AVAILABLE RECORDS →
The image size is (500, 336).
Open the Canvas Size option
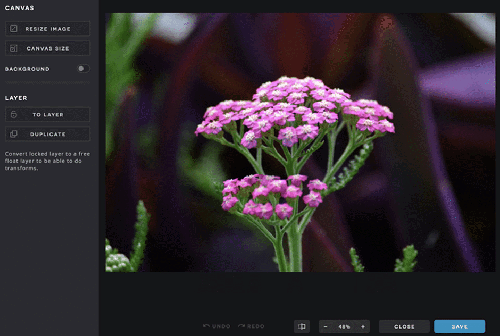click(47, 48)
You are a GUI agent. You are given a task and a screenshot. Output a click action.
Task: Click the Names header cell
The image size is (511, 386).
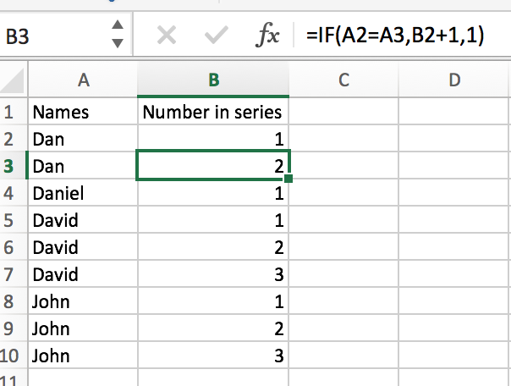(x=83, y=112)
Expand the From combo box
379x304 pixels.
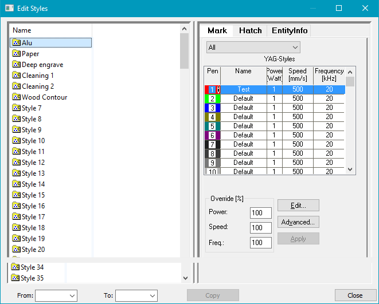56,295
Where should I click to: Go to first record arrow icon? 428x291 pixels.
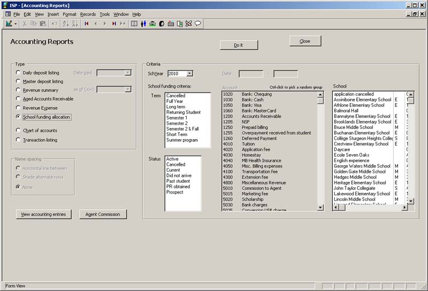tap(87, 24)
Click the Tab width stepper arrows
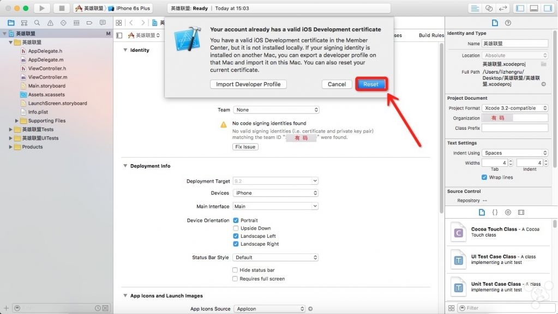The height and width of the screenshot is (314, 558). point(511,163)
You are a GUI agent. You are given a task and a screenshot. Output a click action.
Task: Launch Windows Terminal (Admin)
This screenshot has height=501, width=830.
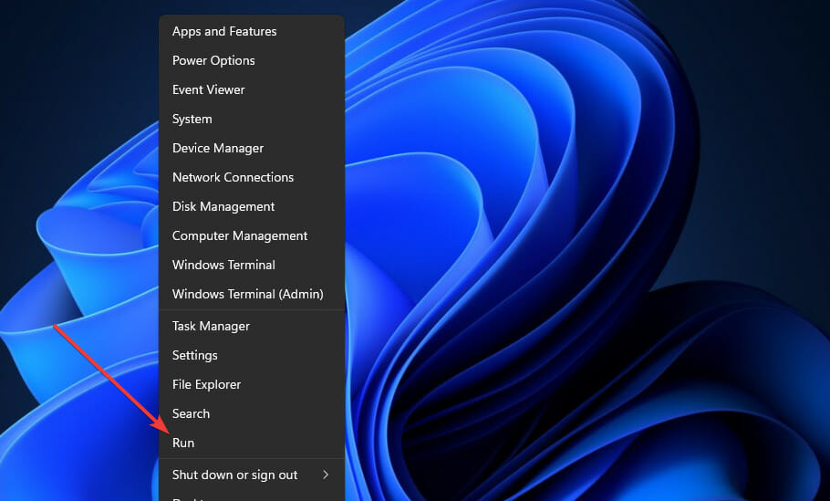[247, 294]
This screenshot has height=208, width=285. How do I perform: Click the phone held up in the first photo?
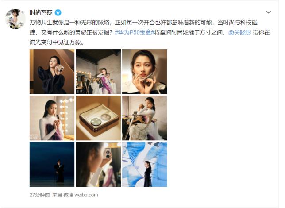[x=60, y=69]
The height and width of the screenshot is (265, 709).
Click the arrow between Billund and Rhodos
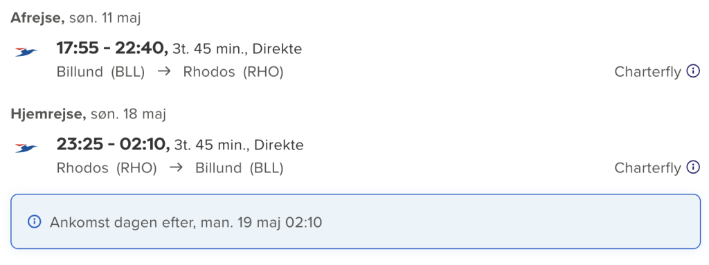coord(163,72)
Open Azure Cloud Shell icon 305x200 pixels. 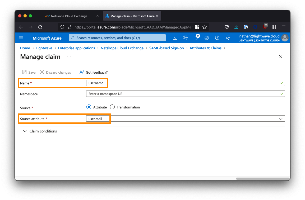click(x=175, y=38)
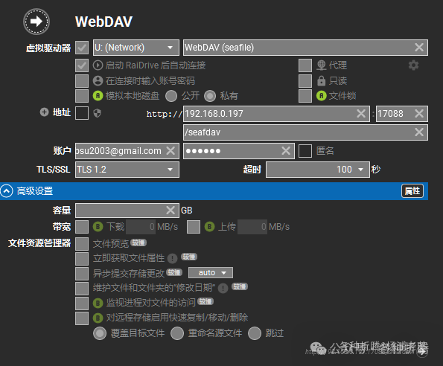Enable the 代理 proxy checkbox
443x366 pixels.
pyautogui.click(x=305, y=65)
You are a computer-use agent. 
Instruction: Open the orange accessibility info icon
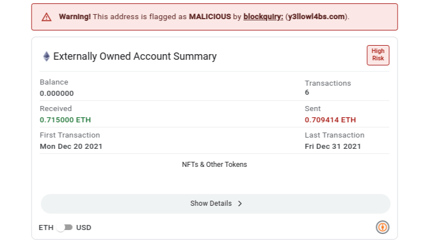coord(382,227)
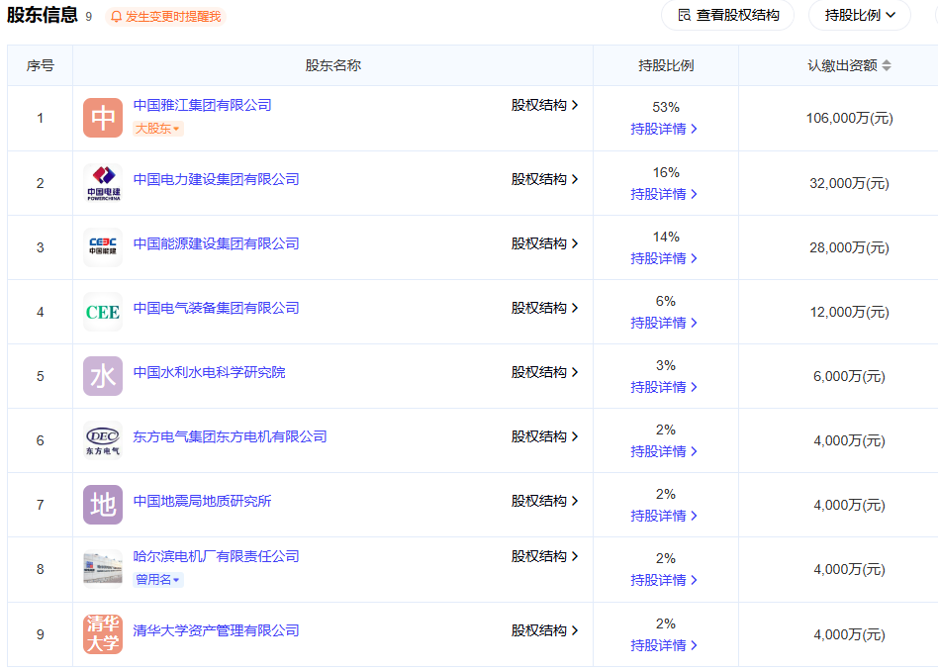This screenshot has height=671, width=938.
Task: Click the 清华大学 logo icon
Action: click(x=102, y=632)
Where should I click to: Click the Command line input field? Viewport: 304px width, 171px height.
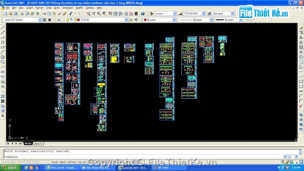click(x=144, y=157)
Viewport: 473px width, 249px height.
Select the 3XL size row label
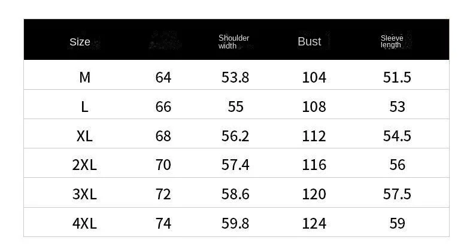coord(84,194)
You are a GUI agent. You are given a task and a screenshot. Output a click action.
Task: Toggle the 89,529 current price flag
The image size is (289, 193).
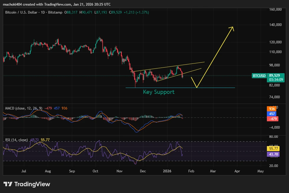[275, 76]
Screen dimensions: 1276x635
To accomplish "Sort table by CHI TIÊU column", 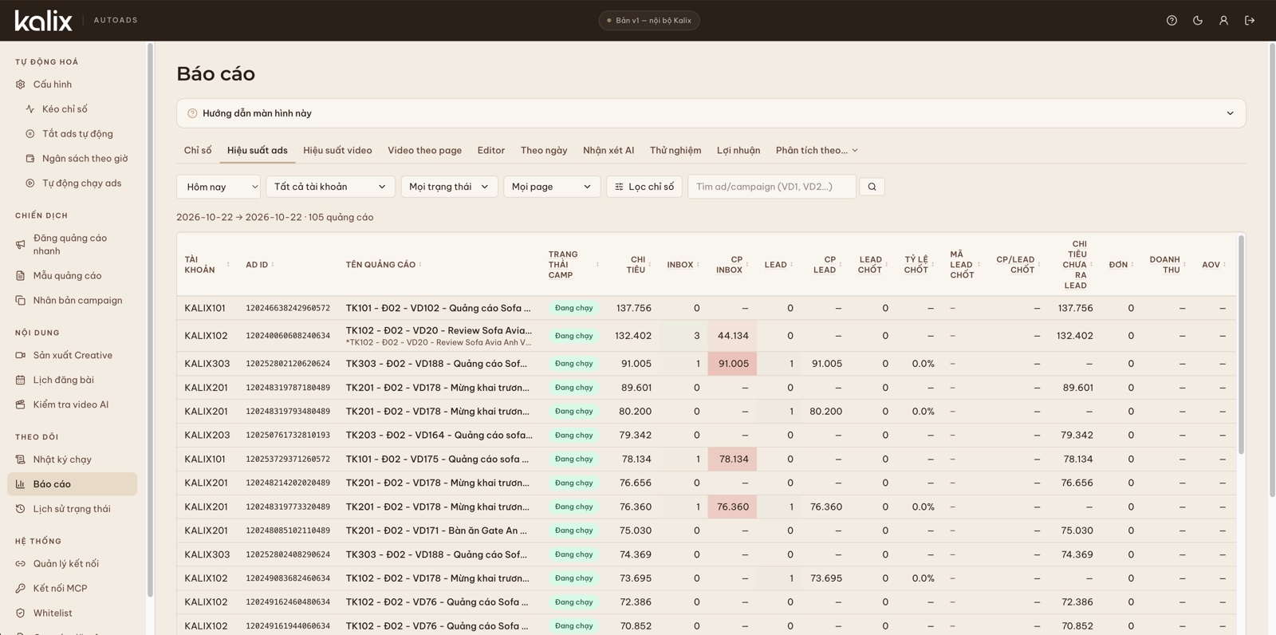I will point(636,265).
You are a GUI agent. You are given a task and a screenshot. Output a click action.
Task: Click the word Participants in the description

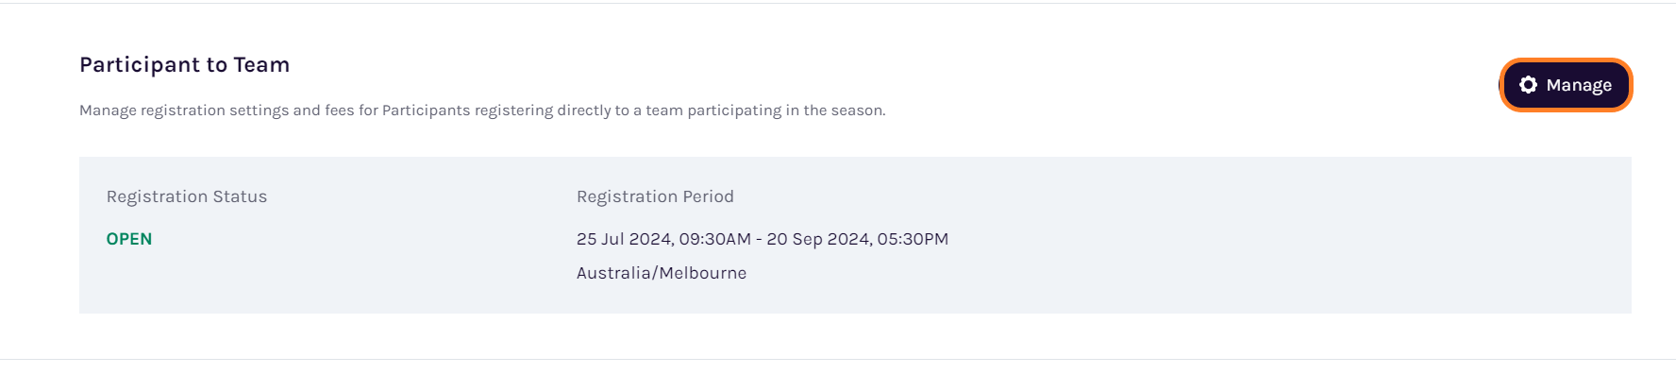[426, 111]
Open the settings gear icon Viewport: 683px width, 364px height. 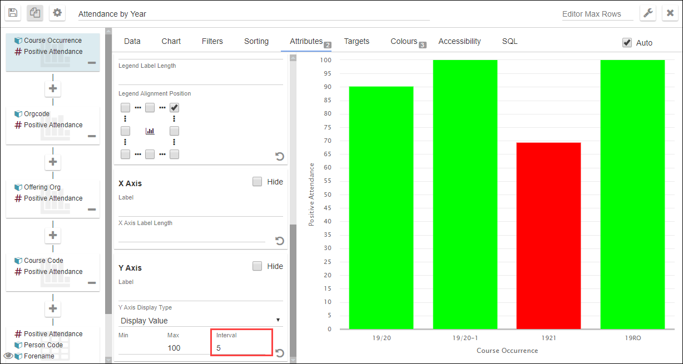point(57,12)
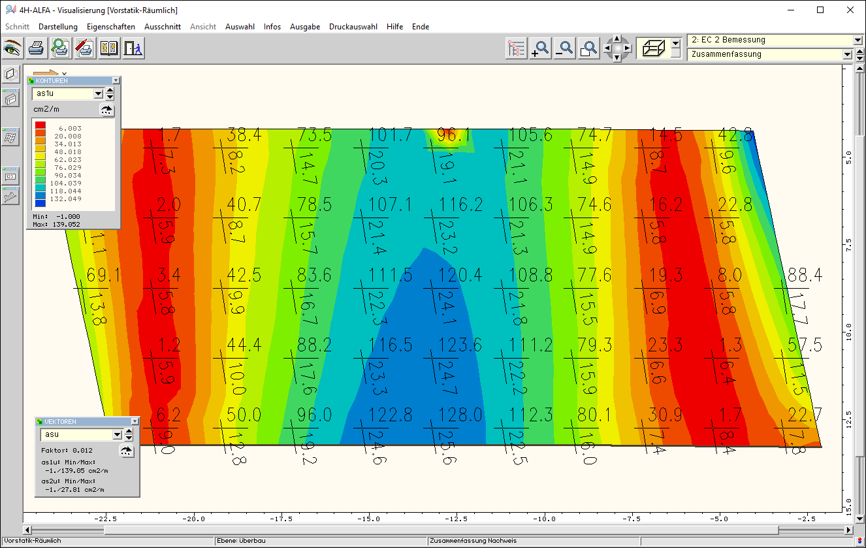
Task: Open print preview with magnifier icon
Action: click(x=60, y=48)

INSTRUCTIONS TO FOLLOW → Your copy should hold the lines from the one with "Viewport: 473px width, 249px height." up to and including the one with "Screen dimensions: 1276x635", exactly as in the data above, and no pictures.

REPLY TO THE TASK →
Viewport: 473px width, 249px height.
Select the 3XL size row label
coord(84,194)
You are a GUI agent. You are given a task and a screenshot. Output a click action.
Task: Toggle the 89,529 current price flag
The image size is (289, 193).
[275, 76]
Screen dimensions: 1276x635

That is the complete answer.